THE number of private sector borrowers grew slightly to 4.7% in February from 4.2% in January.
This comes after four consecutive months of slower borrowing in the sector.
Household credit growth eased to 2.9% year on year (y/y) in February from 3% y/y in January, reflecting a reduced uptake of other loans and advances, as well as overdraft credit, while growth across the remaining credit categories remained positive.
According to First National Bank economic analysts Cheryl Emvula and Ndateelela Amukuhu, after a notable turnaround in January, when overdraft credit growth emerged from contraction to 1.4% y/y, it fell back into contraction, declining by 1.9% y/y in February.
“This reversal was mainly driven by repayments by households, suggesting a more cautious approach to discretionary borrowing amid tighter household financial conditions,” the analysts say.
Similarly, growth in other loans and advances slowed for the fifth consecutive month, easing to 6.2% y/y in February from 6.9% y/y in January.
Instalment sale and leasing credit remained the fastest‑growing category, accelerating to 20% y/y in February, from 17.4% y/y in the previous month, underpinned by stronger demand for both commercial and passenger vehicles where growth accelerated to 13.5% y/y, from 6.9% y/y in January.

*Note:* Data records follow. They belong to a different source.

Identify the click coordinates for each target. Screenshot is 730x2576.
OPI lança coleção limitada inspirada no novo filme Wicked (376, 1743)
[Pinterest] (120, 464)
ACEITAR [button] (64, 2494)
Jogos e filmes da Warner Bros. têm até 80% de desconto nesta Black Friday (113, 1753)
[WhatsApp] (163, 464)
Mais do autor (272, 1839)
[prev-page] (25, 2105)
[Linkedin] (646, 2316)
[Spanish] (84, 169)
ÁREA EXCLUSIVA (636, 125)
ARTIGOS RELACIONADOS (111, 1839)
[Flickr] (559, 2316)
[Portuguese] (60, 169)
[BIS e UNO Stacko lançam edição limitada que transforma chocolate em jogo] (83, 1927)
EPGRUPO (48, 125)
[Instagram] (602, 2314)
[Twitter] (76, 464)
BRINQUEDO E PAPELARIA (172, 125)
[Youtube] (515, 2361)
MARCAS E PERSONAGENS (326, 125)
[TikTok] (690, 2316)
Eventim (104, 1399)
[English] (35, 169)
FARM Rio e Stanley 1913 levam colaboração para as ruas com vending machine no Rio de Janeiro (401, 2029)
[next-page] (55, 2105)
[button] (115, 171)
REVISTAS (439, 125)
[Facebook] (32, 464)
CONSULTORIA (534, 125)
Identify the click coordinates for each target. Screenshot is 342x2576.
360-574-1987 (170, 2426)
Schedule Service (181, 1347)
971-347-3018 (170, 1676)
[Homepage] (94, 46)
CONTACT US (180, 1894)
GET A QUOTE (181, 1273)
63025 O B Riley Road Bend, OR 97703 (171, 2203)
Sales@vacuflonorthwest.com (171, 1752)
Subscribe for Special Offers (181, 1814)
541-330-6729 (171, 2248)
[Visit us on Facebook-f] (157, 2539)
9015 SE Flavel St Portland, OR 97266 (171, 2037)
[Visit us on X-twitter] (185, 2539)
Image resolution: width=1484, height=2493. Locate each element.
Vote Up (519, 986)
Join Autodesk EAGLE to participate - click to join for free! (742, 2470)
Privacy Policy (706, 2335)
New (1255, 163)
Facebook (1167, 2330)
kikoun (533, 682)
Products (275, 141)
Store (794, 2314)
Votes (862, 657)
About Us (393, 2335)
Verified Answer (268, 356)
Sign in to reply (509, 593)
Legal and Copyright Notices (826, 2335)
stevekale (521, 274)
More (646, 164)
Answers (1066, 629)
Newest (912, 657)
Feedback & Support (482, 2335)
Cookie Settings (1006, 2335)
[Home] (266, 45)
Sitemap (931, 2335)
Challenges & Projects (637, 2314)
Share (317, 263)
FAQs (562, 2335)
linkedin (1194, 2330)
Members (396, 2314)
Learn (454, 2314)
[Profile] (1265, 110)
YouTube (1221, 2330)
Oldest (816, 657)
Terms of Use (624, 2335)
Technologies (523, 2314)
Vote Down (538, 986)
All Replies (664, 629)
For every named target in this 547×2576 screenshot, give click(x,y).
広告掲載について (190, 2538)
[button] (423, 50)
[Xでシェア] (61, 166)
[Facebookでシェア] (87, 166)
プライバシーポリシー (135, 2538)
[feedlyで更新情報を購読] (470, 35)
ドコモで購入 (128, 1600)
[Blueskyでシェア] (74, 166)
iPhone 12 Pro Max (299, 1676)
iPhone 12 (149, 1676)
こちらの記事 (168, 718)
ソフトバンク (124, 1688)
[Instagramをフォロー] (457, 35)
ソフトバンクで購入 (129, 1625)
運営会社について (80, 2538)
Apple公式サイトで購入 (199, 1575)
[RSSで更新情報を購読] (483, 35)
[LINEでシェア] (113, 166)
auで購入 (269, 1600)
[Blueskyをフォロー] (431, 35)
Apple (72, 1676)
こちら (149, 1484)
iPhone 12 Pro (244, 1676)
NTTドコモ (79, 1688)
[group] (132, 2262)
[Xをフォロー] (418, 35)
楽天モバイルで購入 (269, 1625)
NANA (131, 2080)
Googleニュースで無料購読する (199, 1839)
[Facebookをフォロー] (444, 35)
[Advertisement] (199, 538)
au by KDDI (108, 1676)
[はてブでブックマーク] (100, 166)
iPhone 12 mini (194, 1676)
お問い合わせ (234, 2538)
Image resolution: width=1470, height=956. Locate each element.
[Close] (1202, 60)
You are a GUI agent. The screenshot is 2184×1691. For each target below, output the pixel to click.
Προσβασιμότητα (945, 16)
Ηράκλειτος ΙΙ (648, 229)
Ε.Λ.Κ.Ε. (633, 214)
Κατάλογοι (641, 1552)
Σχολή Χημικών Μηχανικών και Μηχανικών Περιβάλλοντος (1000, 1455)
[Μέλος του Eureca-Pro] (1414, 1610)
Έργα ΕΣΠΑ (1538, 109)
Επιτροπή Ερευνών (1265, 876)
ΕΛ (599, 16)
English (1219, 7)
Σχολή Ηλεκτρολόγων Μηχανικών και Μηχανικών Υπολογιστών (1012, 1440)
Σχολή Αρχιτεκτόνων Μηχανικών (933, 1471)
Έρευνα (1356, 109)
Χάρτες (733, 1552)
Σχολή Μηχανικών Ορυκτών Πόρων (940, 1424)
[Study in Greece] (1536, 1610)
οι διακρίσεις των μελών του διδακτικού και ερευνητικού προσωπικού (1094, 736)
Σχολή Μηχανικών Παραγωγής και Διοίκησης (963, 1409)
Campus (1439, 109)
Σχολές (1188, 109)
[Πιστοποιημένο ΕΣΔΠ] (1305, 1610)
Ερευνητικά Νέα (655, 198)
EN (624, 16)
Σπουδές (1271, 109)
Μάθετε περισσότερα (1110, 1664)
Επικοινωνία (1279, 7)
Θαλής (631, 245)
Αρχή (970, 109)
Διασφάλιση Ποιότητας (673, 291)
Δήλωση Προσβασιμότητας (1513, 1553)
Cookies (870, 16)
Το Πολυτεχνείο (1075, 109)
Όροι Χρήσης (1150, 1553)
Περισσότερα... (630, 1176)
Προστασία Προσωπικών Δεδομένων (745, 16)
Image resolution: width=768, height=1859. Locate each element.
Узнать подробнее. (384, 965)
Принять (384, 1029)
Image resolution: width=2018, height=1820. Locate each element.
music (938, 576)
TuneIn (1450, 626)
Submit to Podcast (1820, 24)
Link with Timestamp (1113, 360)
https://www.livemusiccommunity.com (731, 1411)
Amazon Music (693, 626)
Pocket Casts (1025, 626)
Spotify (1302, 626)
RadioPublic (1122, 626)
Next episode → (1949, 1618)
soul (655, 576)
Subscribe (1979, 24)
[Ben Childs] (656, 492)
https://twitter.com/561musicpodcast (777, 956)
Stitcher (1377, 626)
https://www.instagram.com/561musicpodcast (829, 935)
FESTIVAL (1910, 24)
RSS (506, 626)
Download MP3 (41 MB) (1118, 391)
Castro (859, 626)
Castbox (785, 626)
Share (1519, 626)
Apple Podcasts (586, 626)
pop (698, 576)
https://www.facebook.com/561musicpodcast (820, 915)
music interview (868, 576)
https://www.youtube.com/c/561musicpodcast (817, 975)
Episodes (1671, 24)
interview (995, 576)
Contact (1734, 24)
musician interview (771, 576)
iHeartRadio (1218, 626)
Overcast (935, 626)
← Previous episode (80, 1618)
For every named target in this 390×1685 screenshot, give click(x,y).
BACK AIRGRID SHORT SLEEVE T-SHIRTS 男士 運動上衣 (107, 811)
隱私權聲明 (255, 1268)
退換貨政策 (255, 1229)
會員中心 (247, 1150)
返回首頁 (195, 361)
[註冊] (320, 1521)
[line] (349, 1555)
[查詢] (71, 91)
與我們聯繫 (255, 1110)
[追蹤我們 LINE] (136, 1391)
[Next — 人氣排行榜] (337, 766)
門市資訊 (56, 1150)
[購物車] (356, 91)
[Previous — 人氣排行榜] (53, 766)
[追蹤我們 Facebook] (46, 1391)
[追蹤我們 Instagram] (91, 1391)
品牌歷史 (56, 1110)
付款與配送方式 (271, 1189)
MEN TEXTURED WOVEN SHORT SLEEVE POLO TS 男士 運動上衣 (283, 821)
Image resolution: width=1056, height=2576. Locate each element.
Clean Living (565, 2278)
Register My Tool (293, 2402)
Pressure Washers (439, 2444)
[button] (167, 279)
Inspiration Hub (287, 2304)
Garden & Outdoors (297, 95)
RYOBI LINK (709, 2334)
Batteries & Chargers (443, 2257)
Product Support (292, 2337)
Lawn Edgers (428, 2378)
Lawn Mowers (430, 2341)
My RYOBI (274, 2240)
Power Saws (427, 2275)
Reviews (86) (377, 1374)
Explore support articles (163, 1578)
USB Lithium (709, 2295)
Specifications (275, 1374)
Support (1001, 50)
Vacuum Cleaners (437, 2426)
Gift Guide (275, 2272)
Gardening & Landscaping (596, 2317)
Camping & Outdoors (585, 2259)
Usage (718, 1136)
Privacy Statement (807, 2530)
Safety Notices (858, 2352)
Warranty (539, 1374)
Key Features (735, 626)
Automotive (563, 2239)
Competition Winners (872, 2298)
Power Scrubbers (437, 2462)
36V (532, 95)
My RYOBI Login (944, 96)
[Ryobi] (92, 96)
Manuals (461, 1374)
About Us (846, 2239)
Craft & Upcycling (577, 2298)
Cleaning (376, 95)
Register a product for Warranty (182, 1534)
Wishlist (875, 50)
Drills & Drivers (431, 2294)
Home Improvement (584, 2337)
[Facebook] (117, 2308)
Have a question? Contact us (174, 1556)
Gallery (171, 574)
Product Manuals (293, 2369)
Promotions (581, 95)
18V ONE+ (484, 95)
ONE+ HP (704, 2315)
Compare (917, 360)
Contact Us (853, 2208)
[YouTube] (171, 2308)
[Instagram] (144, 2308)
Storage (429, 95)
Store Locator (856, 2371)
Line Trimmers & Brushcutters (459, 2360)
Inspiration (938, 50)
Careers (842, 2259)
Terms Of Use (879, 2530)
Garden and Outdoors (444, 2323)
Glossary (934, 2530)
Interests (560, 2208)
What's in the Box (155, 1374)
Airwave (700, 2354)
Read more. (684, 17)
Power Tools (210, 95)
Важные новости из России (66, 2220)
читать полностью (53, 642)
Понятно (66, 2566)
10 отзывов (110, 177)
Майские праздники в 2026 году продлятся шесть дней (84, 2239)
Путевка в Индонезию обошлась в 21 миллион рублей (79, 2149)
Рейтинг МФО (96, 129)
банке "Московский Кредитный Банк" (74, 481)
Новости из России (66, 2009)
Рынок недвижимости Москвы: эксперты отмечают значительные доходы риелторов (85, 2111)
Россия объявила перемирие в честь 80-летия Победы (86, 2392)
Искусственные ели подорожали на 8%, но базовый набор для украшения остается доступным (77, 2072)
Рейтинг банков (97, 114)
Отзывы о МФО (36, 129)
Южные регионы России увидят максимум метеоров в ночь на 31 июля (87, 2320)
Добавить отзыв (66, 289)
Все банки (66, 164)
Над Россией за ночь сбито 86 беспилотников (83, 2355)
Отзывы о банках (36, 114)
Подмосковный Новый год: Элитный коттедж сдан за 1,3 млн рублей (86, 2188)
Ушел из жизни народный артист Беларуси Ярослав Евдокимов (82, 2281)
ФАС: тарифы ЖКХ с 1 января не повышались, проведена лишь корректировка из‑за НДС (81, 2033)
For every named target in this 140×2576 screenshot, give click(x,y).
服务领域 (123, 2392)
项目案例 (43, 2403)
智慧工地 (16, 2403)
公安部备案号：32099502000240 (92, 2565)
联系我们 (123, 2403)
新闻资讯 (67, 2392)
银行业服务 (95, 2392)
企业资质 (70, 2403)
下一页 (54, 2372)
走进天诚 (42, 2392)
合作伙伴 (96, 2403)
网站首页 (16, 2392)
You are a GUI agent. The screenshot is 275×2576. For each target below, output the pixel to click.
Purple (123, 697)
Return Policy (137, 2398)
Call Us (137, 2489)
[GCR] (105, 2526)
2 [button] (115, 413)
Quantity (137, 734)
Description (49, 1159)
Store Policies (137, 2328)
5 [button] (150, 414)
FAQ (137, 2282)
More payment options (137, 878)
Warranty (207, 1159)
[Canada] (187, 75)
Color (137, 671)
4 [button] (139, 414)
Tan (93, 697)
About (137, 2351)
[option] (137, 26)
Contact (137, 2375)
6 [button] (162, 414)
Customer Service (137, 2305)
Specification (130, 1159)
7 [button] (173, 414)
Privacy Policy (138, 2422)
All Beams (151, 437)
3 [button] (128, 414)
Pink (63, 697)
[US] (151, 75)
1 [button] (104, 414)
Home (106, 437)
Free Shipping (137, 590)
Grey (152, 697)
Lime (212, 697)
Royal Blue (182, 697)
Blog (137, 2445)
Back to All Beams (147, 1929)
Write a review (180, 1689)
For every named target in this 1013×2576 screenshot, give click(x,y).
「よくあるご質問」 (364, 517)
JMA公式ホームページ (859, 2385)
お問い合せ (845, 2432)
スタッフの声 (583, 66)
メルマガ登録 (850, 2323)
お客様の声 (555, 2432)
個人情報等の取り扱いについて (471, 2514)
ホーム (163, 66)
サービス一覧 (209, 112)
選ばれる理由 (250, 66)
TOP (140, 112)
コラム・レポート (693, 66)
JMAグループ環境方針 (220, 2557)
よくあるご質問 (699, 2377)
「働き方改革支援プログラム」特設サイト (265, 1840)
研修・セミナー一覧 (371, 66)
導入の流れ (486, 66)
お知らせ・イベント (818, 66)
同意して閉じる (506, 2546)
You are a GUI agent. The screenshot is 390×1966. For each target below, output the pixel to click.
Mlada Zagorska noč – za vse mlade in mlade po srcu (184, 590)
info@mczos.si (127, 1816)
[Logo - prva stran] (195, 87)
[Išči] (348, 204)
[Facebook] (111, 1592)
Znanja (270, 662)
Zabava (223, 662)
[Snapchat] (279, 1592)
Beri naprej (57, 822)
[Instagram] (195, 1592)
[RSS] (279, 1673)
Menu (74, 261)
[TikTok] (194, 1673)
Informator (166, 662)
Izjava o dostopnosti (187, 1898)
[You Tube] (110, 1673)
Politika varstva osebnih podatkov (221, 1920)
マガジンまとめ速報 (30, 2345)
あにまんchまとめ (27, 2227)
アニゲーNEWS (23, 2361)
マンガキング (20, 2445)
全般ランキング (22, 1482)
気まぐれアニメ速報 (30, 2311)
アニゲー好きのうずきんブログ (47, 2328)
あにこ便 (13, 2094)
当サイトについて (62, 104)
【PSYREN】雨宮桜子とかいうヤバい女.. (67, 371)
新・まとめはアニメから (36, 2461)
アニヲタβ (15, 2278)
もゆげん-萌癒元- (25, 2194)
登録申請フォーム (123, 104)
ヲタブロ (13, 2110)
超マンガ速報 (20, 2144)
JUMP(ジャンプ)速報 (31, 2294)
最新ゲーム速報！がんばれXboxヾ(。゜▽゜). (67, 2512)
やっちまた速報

Vehicle sales growth represented a 4.1% y/y change, with 1 165 units sold in February.
Meanwhile, corporate credit growth rebounded to 7.3% y/y in February, up from 5.8% y/y in January.
“This improvement was largely driven by strong growth in instalment sale and leasing credit, as well as other loans and advances, while mortgage and overdraft credit continued to reflect subdued borrowing conditions,” the analysts say.
Growth in instalment sale and leasing credit accelerated to 28.1% y/y in February, from 22.3% y/y in the previous month. Within this category, commercial passenger vehicles recorded 14.3% m/m growth, although growth declined by 3.8% y/y, largely due to weaker demand for medium units.
Corporate overdraft credit growth slowed to 5.4% y/y in February, from 8.6% y/y in January, reflecting generally subdued demand as corporates continue to settle net repayments, particularly among firms operating in the agriculture, mining and retail sectors.
Inflation continued its disinflationary trend in February, with headline inflation easing to 2.4% y/y, down from 2.9% y/y in January.
Meanwhile, core inflation held steady in February at 3.2% y/y. The slowdown was primarily driven by softer food prices, alongside stable inflation in the transport category, which helped contain overall inflationary pressures.
Looking ahead, inflation risks have tilted upwards following fuel price increases of N$2.50 per litre for petrol and N$4.00 per litre for diesel for April, largely due to ongoing geopolitical tensions.
The official stock of international reserves declined marginally to N$51.7 billion in February, from N$51.9 billion in January, providing 3.3 months of import cover, increasing to 3.7 months when oil exploration and appraisal‑related imports are excluded, the analysts say.